▸ Work order:
Please set down, word for word, the line that contains "Task: Start the import with the Import button" and every line after it to the end of the entries below, omitting the pictures.

▸ Records supplied:

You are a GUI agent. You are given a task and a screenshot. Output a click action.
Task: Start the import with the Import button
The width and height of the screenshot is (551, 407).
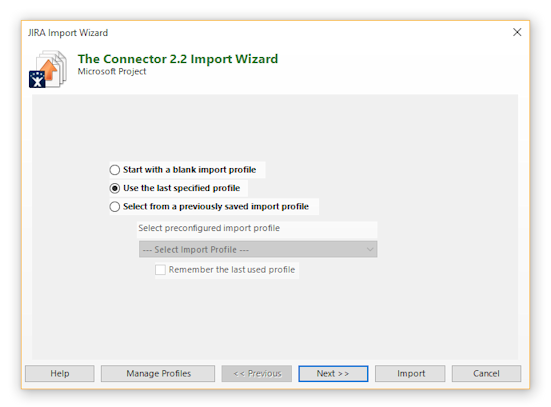[410, 373]
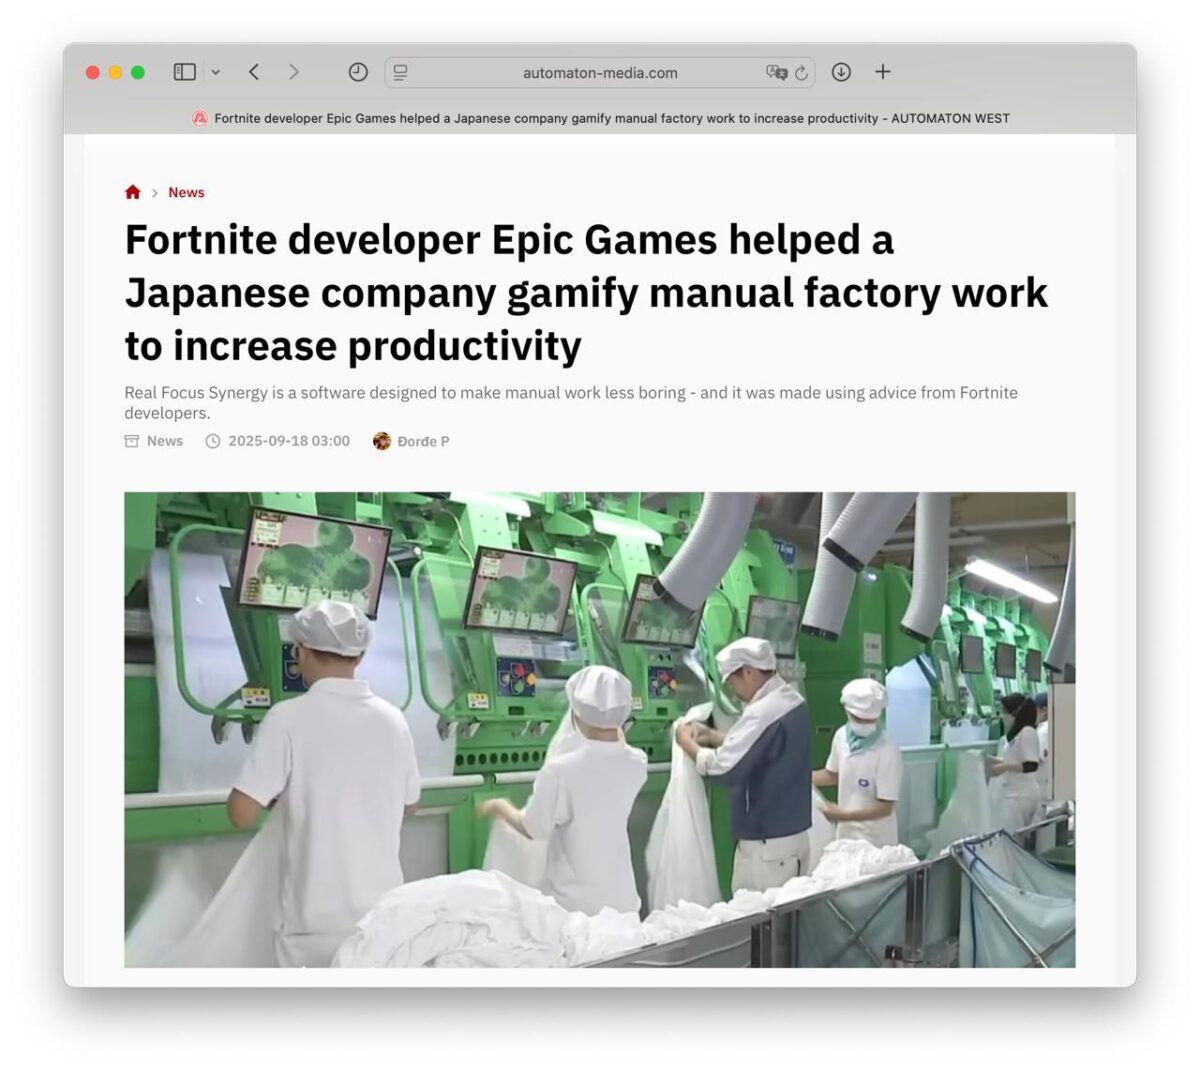This screenshot has width=1200, height=1071.
Task: Click the automaton-media.com address bar
Action: pyautogui.click(x=599, y=71)
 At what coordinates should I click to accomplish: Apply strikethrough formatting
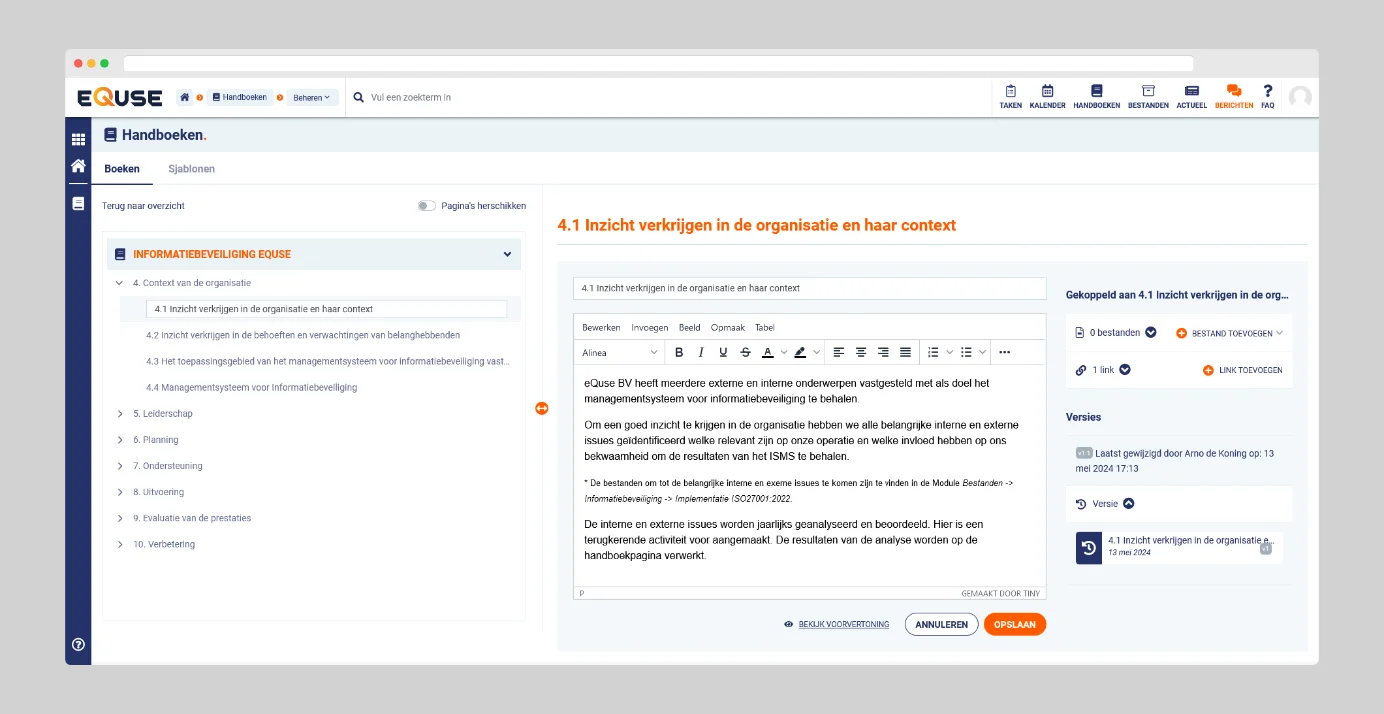(x=745, y=352)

▸ Response below:
Task: Start the import with the Import button
The width and height of the screenshot is (551, 407).
[410, 373]
This screenshot has width=1200, height=1071.
Task: Click the automaton-media.com address bar
Action: pyautogui.click(x=599, y=71)
 At what coordinates should I click to accomplish: Apply strikethrough formatting
(x=745, y=352)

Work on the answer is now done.